*Requirements*:
1 – Using the RooFit forum thread, answer each question on its own line:
(a) What range for y does Jonas suggest trying?
(b) What mean and sigma does the thread give for exp_erf_raw?
(c) What is the size of the attached file example_RooFFTConvPdf_product_2.cxx?
2 – In the RooFit forum thread, repeat the stretch from "Kovy64 · September" through "from positive value." word for word.
== Extract to read ==
You should restrict the ranges of your parameters more. For example, your sigma parameters should only be defined in the >= 0.0 regime.
Your observable range for y is too restrictive. Your exp_erf_raw has mean 0.12 and sigma 1.2, so it is nonzero also below zero which is outside your observable definition range of 0 to 12. This is not good for the convolution, because it needs to integrate over the full PDF support range which doesn’t work if it extends beyond the observable range defined in RooFit. I would try to set the y range to -4 to 12. Probably this fixes also the problem you get when fixing the range as a fit parameter, because then the RooFFTConvPDF doesn’t have to sample the PDF outside the official definition range itself, which is probably going wrong in different ways when you have custom fit ranges.

Let me know if things look better after making these changes, if not feel free to re-attach the updated script again so we can investigate!

Cheers,
Jonas

Kovy64 · September 7, 2022, 1:57pm

Hi Jonas,

Thank you for your answer!

Regarding 1: You are absolutely right. I tried to make this example by stripping off unnecessary parts of much larger code, and made this mistake. I fixed it in what follows. Now the behaviour is actually closer to what I’ve observed in my larger code: the fit using RooProdPdf converges, but to rather significantly different values than when fitting the RooFFTConvPdf alone, although the likelihoods differ only by a multiplicative constant.

Regarding 2: True, but that only affected the first fit (of RooFFTConvPdf only), which converged properly in the end. The resets already set positive value. I fixed the initialization though, so in what follows, even the first fit will start from positive value.

Regarding 3: I cannot 100% agree here, for several reasons. Ideally, there would be no bounds to any parameters whatsoever, I therefore prefer to keep my variable ranges as wide as possible, including unphysical values. On one hand, that serves as indication that my likelihood and fit procedure is healthy and robust, on the other, I’m avoiding bias introduced by smaller range. Also, fit results with unphysical values can still be statistically relevant (but of course you’re right this is not the case with sigmas < 0). Also, this cannot explain why fits with essentially identical likelihoods give different results, so I didn’t change this in the attached sript, just so it doesn’t outweigh the effect I’m seeing by chance.

Regarding 4: This sounds like a very good point - I could build the convolution in larger range to have it constructed correctly and then only fit it in the desired 0-12 range (thanks for the tip!). But this cannot explain the problem I’m having (as described in point 1): the fit converging to different result when I build the likelihood with RooProdPdf instead of RooFFTConvPdf alone.

In summary: the fit result is different based on whether I fit the RooFFTConvPdf alone, or in product with completely frozen pdf.

Thanks again for looking into this!

Ondra

example_RooFFTConvPdf_product_2.cxx (3.2 KB)

jonas · September 8, 2022, 8:46am

Hi, thanks for your answer!
===
== Record excerpts ==
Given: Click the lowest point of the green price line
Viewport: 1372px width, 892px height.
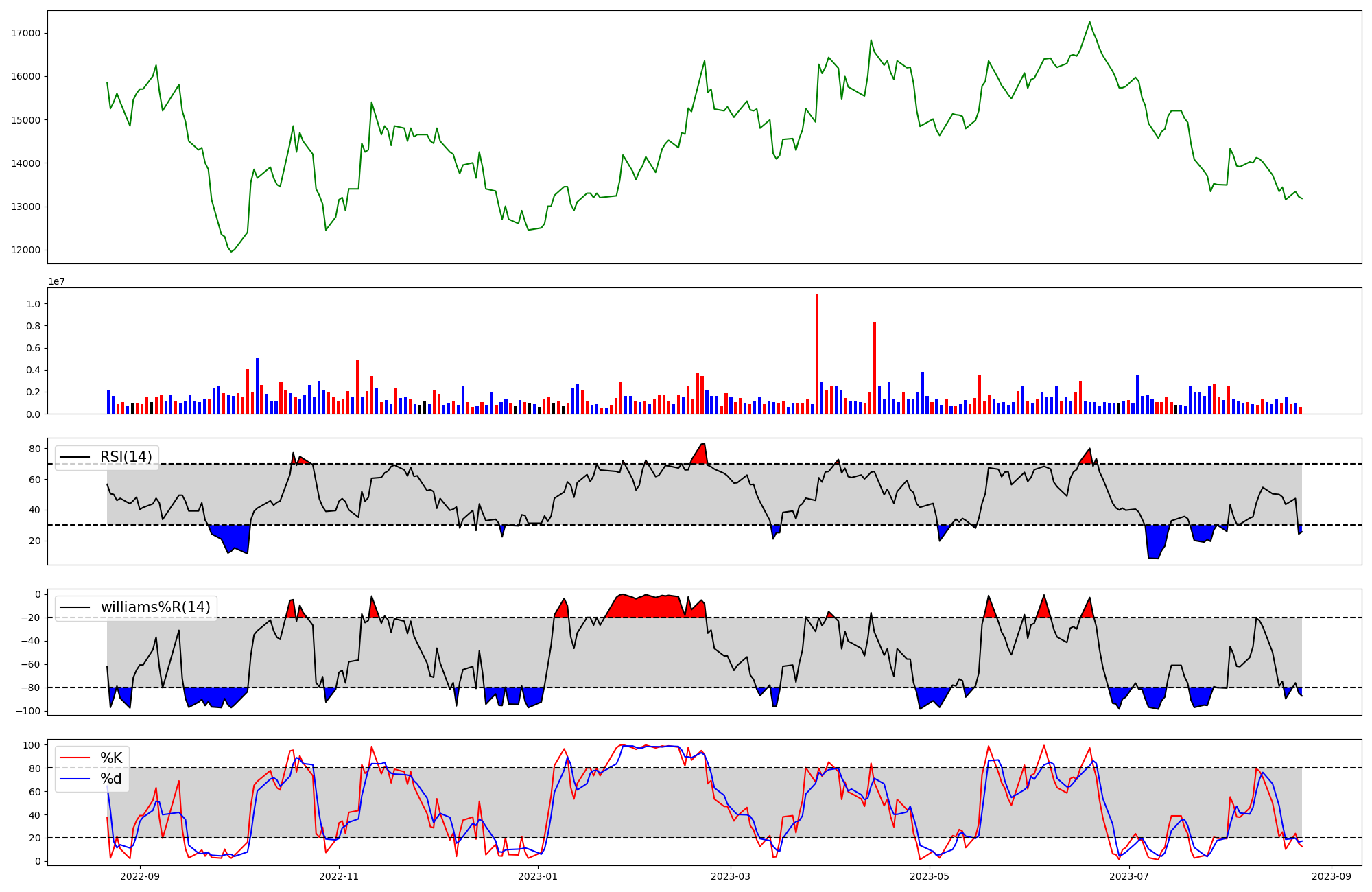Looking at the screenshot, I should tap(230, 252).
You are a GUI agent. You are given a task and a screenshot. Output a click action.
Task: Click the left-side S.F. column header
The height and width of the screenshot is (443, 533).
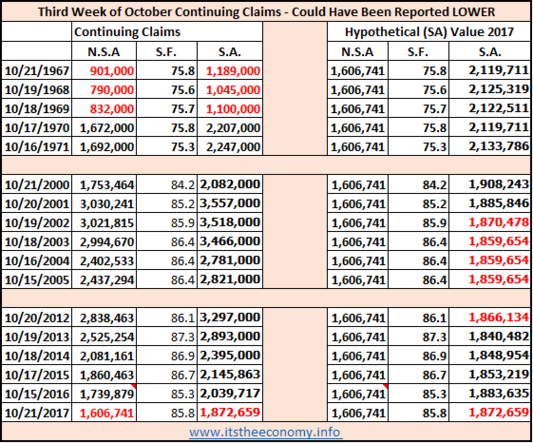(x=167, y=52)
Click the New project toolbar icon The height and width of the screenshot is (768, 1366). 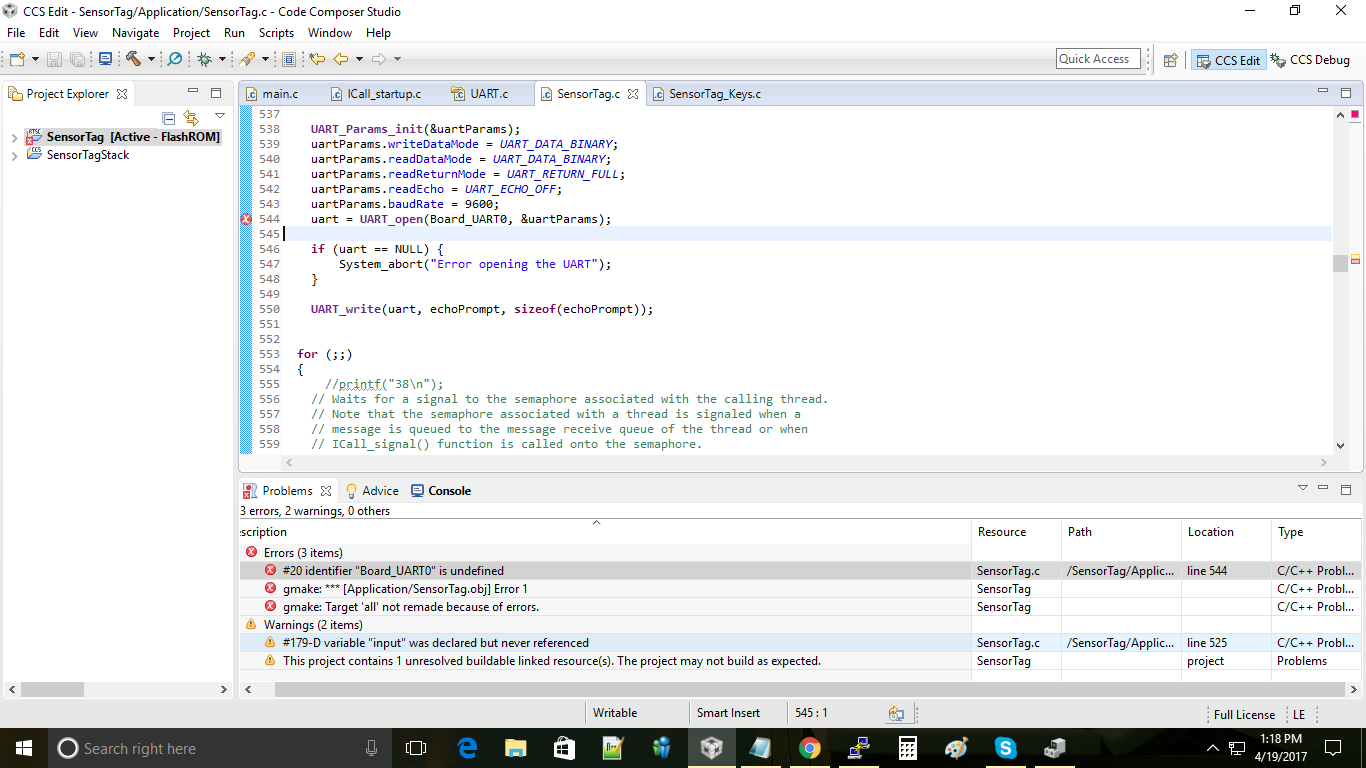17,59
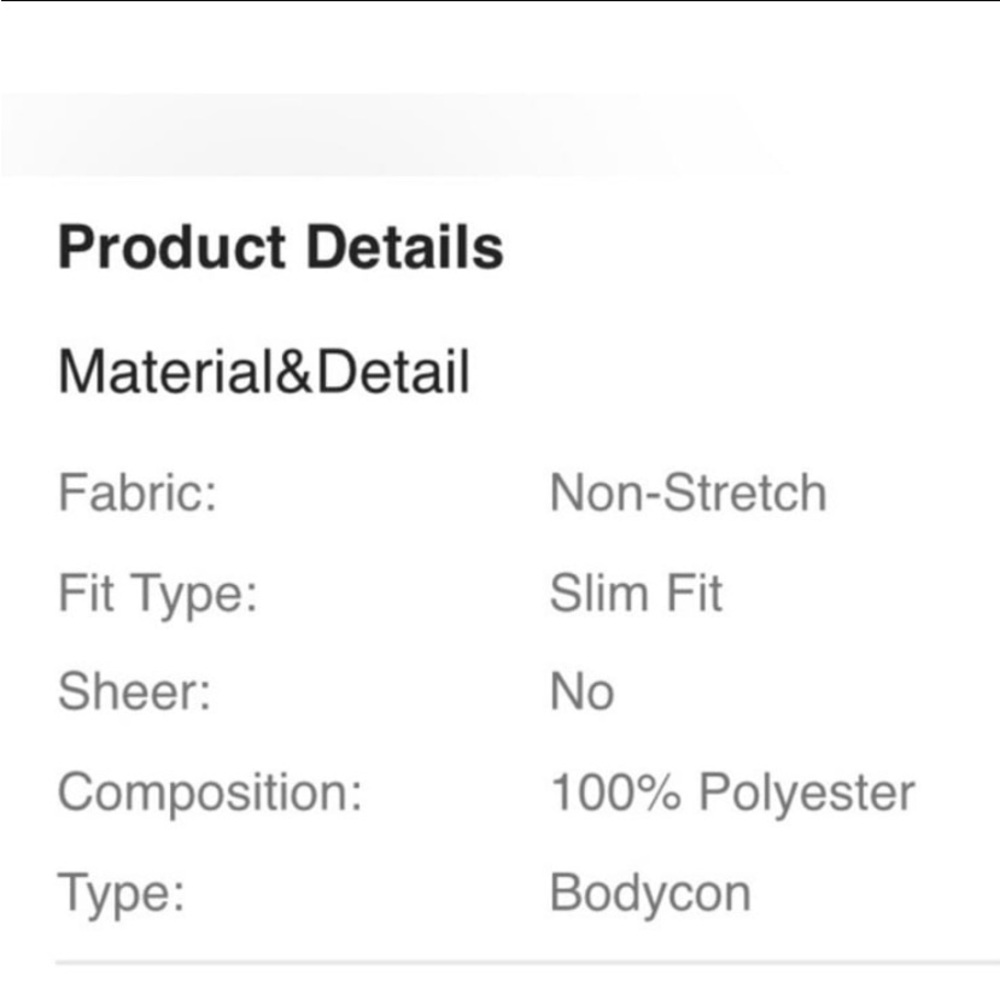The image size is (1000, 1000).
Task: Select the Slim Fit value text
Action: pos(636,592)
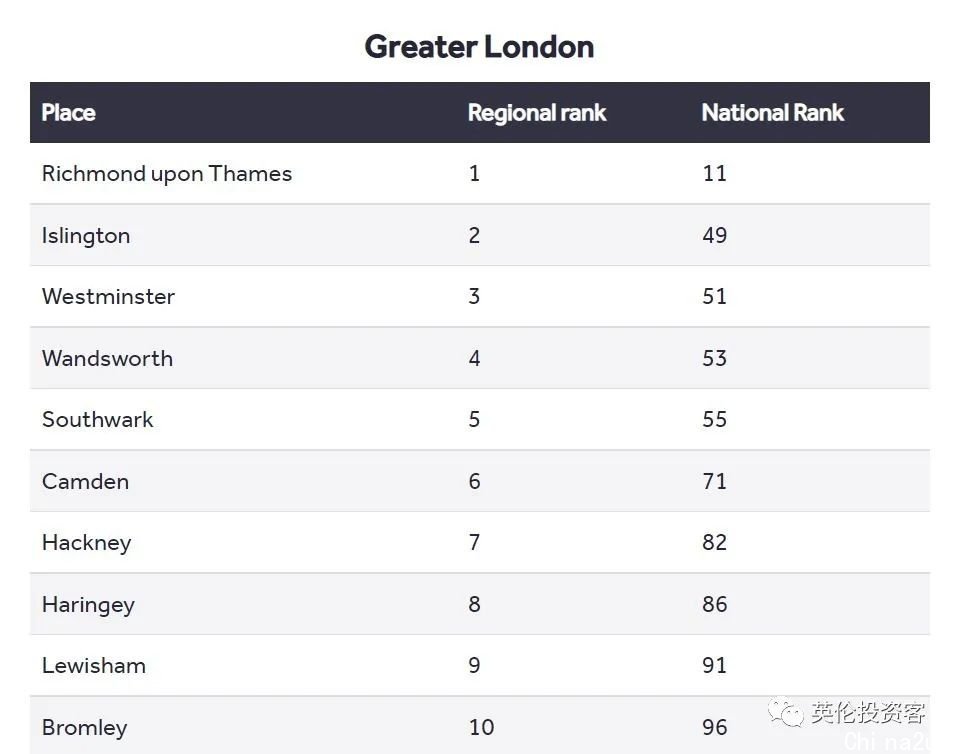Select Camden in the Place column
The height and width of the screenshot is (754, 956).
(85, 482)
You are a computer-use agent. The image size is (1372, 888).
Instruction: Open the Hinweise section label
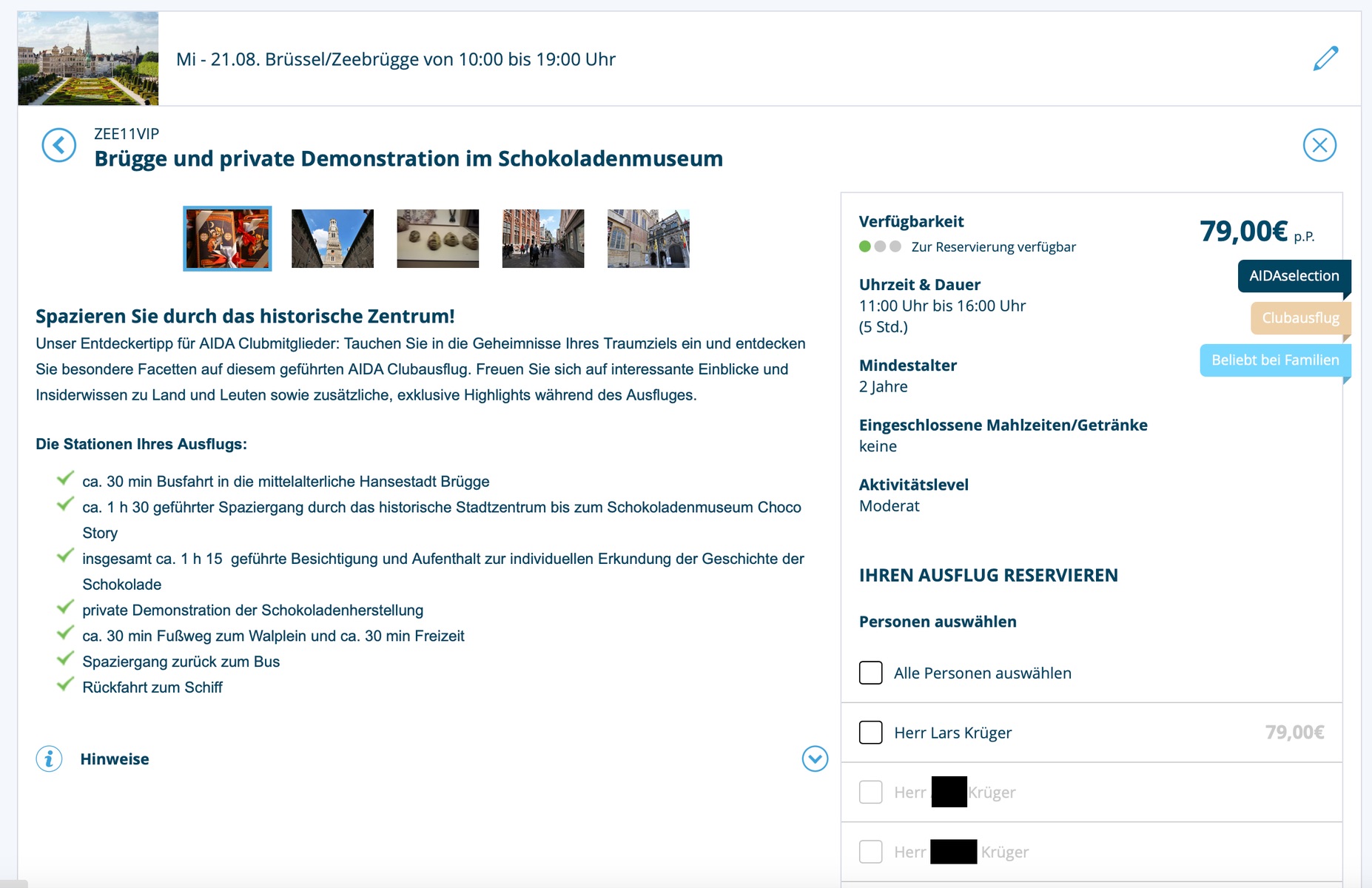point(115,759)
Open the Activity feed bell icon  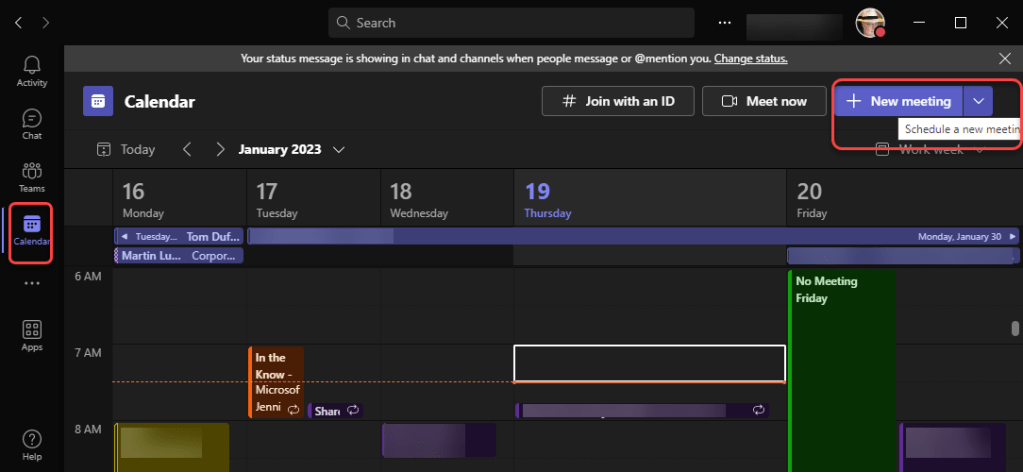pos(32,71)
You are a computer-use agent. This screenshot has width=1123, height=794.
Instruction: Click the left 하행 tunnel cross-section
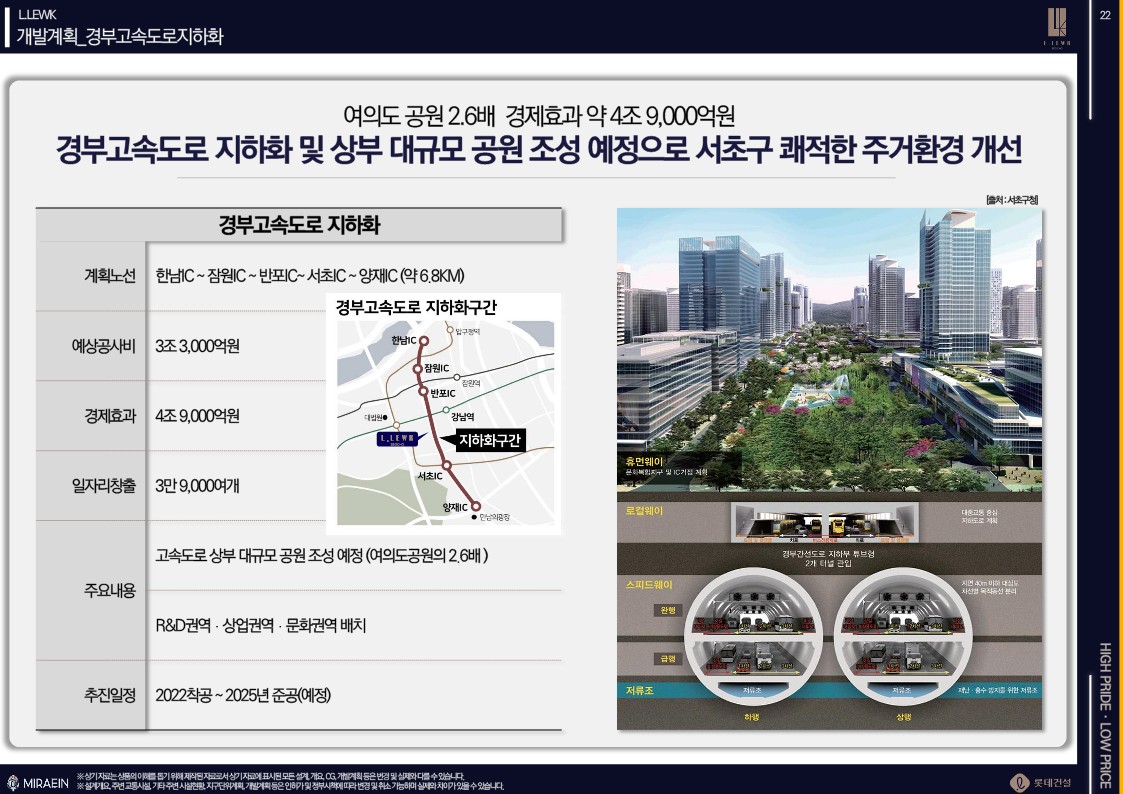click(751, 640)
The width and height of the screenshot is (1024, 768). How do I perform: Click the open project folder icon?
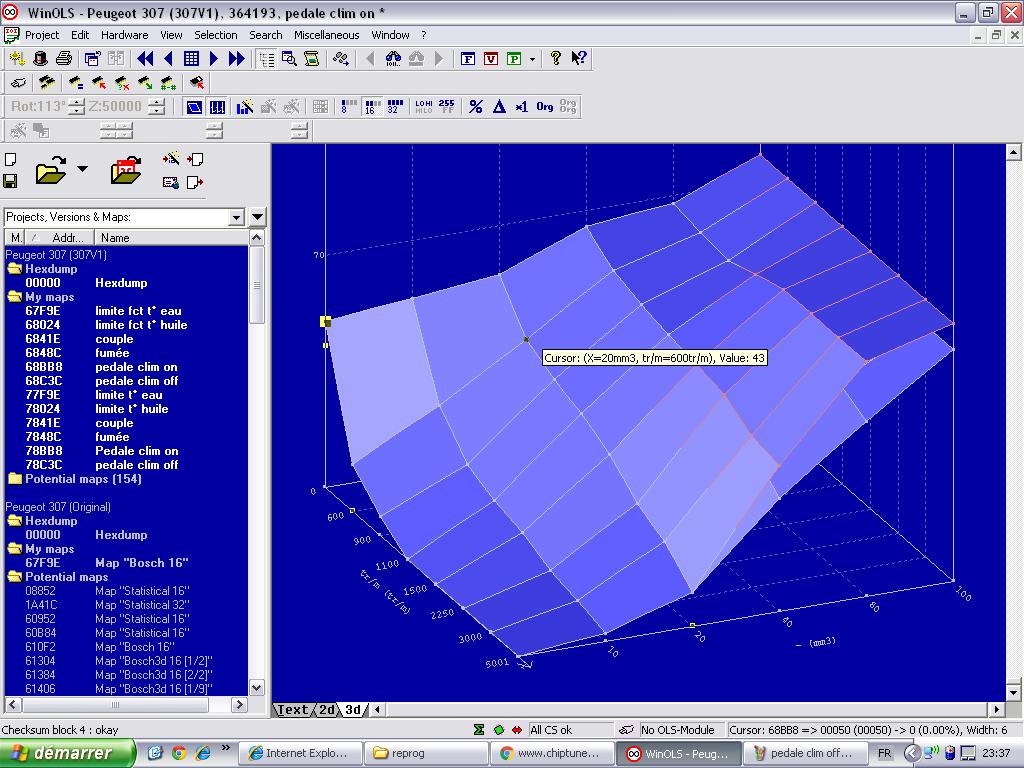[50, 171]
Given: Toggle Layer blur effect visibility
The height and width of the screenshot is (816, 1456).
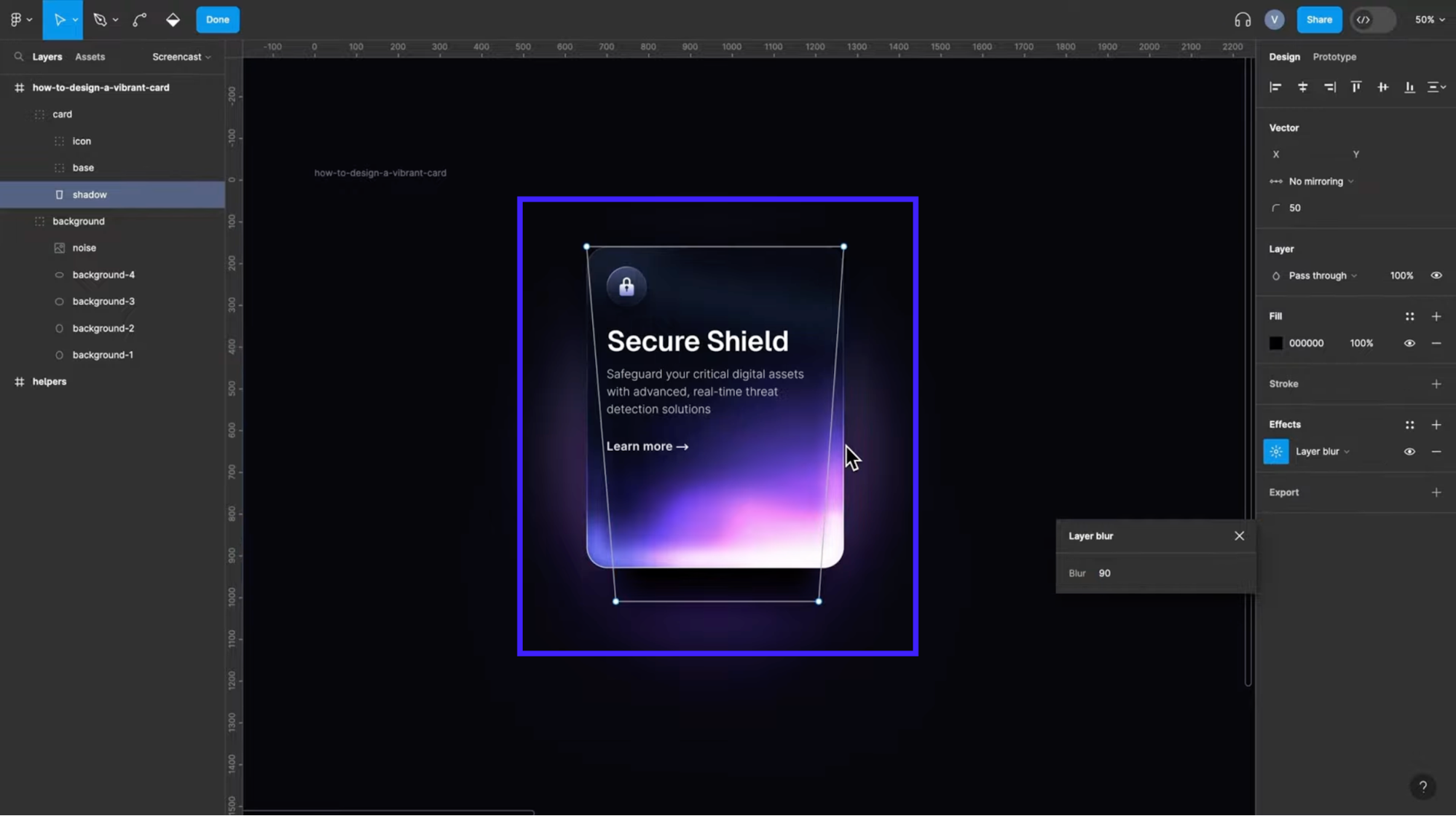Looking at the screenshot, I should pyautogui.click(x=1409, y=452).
===
*Answers per task*:
1 –
(a) -4 to 12
(b) Mean 0.12 and sigma 1.2
(c) 3.2 KB

2 –
Kovy64 · September 7, 2022, 1:57pm

Hi Jonas,

Thank you for your answer!

Regarding 1: You are absolutely right. I tried to make this example by stripping off unnecessary parts of much larger code, and made this mistake. I fixed it in what follows. Now the behaviour is actually closer to what I’ve observed in my larger code: the fit using RooProdPdf converges, but to rather significantly different values than when fitting the RooFFTConvPdf alone, although the likelihoods differ only by a multiplicative constant.

Regarding 2: True, but that only affected the first fit (of RooFFTConvPdf only), which converged properly in the end. The resets already set positive value. I fixed the initialization though, so in what follows, even the first fit will start from positive value.